### Exercise goal
Reproduce the material from the line containing "Given: Click the $410.00 Soil Enhancer price" through the line containing "1477x812 pixels. How", replacing "Soil Enhancer" with "Garden Compost" and leaving everything else unchanged.

### Provided records
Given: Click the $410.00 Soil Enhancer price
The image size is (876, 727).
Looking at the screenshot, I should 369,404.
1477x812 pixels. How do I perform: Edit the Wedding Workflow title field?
* * *
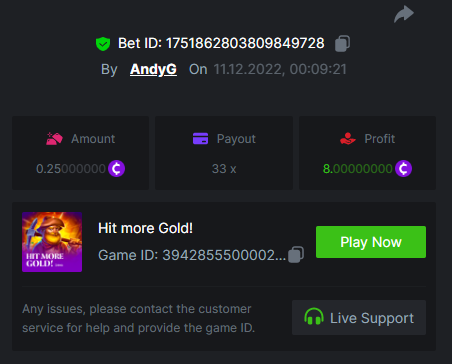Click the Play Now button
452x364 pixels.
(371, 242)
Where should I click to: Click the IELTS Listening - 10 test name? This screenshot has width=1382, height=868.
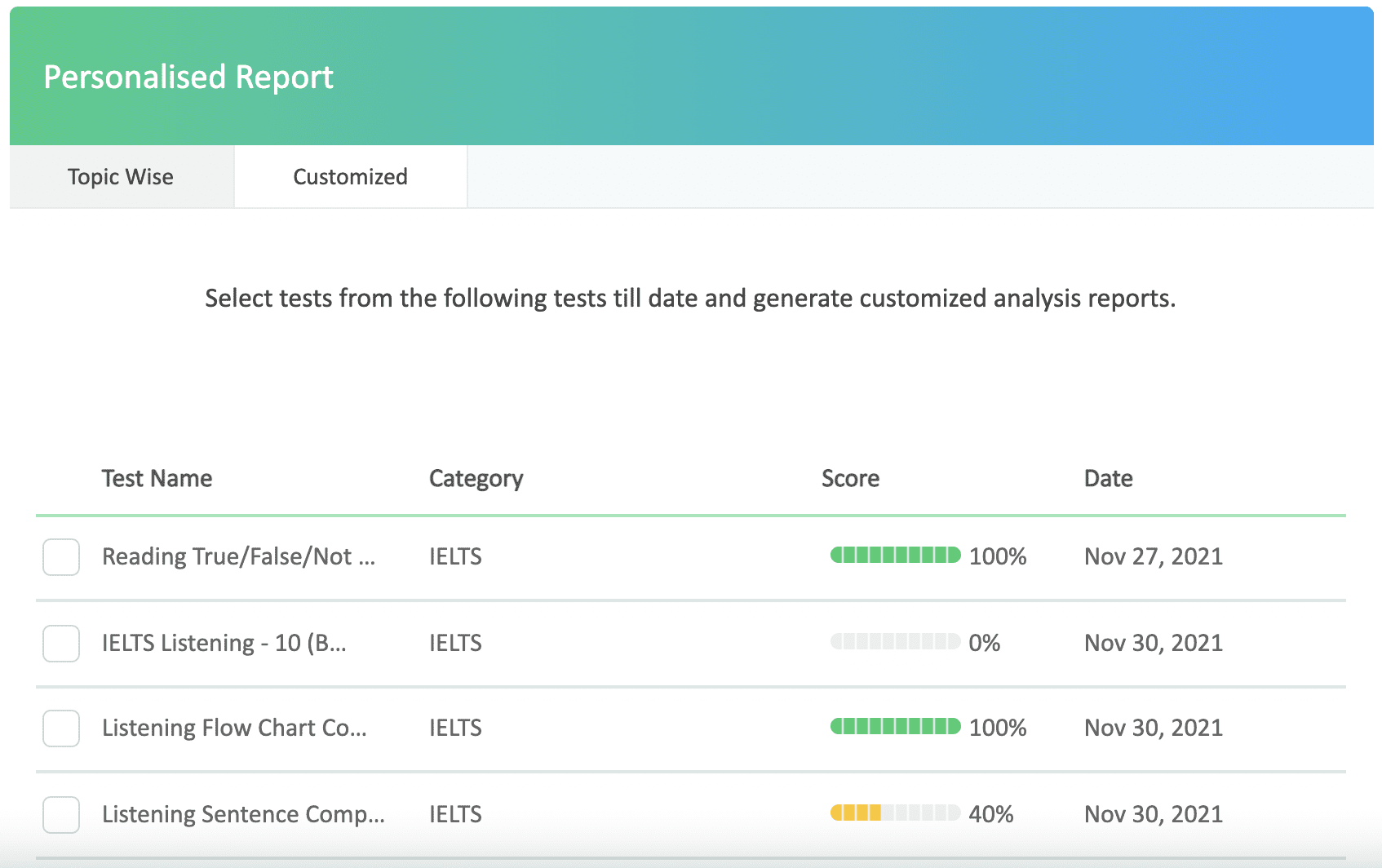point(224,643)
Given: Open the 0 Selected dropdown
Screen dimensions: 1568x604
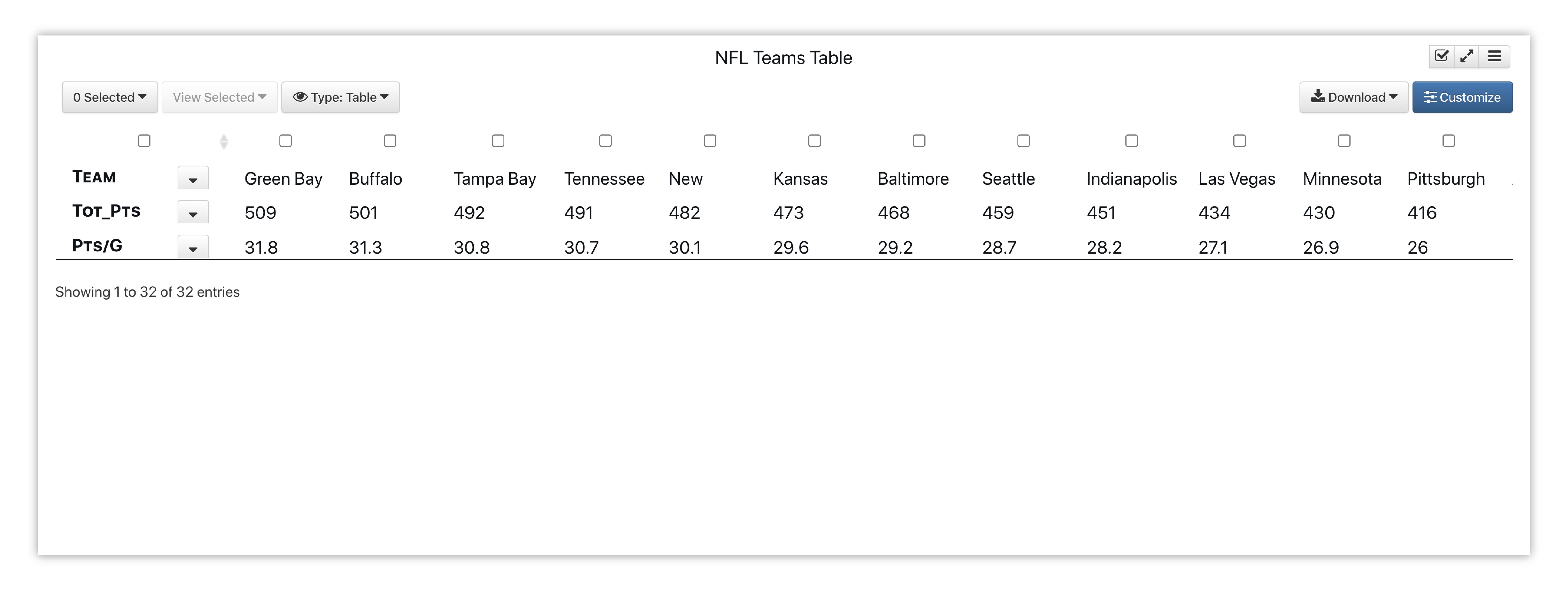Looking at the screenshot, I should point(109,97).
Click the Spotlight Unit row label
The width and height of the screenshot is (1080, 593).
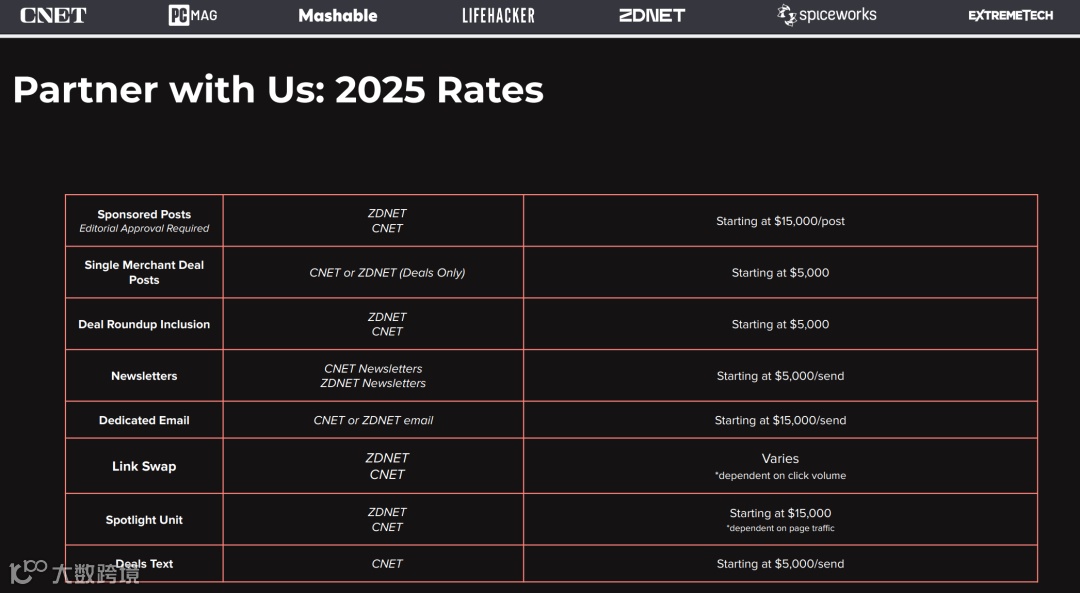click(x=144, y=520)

### Task result
Given: Click the $410.00 Garden Compost price
The image size is (876, 727).
Looking at the screenshot, I should 369,404.
1477x812 pixels. How do I perform: Edit the Wedding Workflow title field?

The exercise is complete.